Where is the longer version of this? I do want to read it. :) Specifically, what is it about the human ancestral environment that made us irrational, and why wouldn’t RL environments for AI cause the same or perhaps a different set of irrationalities?
Also, how does RL fit into QACI? Can you point me to where this is discussed?
What do you think of this post by Tammy?
Well perhaps I should write it :)
Mostly that thing where we had a lying vs lie-detecting arms race and the liars mostly won by believing their own lies and that’s how we have things like overconfidence bias and self-serving bias and a whole bunch of other biases. I think Yudkowsky and/or Hanson has written about this.
Unless we do a very stupid thing like reading the AI’s thoughts and RL-punish wrongthink, this seems very unlikely to happen.
If we give the AI no reason to self-deceive, the natural instrumentally convergent incentive is to not self-deceive, so it won’t self-deceive.

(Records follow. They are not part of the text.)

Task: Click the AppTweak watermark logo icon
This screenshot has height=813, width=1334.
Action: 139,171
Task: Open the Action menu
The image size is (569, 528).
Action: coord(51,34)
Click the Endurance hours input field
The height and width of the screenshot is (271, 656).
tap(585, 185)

Again, though, I’m not super confident in this. Deep deception or similar could really screw us over.
I have no idea how Tammy plans to “train” the inner-aligned singleton on which QACI is implemented, but I think it will be closer to RL than SL in the ways that matter here.
It seems like someone could definitely be wrong about what they want (unless normative anti-realism is true and such a sentence has no meaning). For example consider someone who thinks it’s really important to be faithful to God and goes to church every Sunday to maintain their faith and would use a superintelligent religious AI assistant to help keep the faith if they could. Or maybe they’re just overconfident about their philosophical abilities and would fail to take various precautions that I think are important in a high-stakes reflective process.
Are you imagining that the RL environment for AIs will be single-player, with no social interactions? If yes, how will they learn social skills? If no, why wouldn’t the same thing happen to them?
We already RL-punish AIs for saying things that we don’t like (via RLHF), and in the future will probably punish them for thinking things we don’t like (via things like interpretability). Not sure how to avoid this (given current political realities) so safety plans have to somehow take this into account.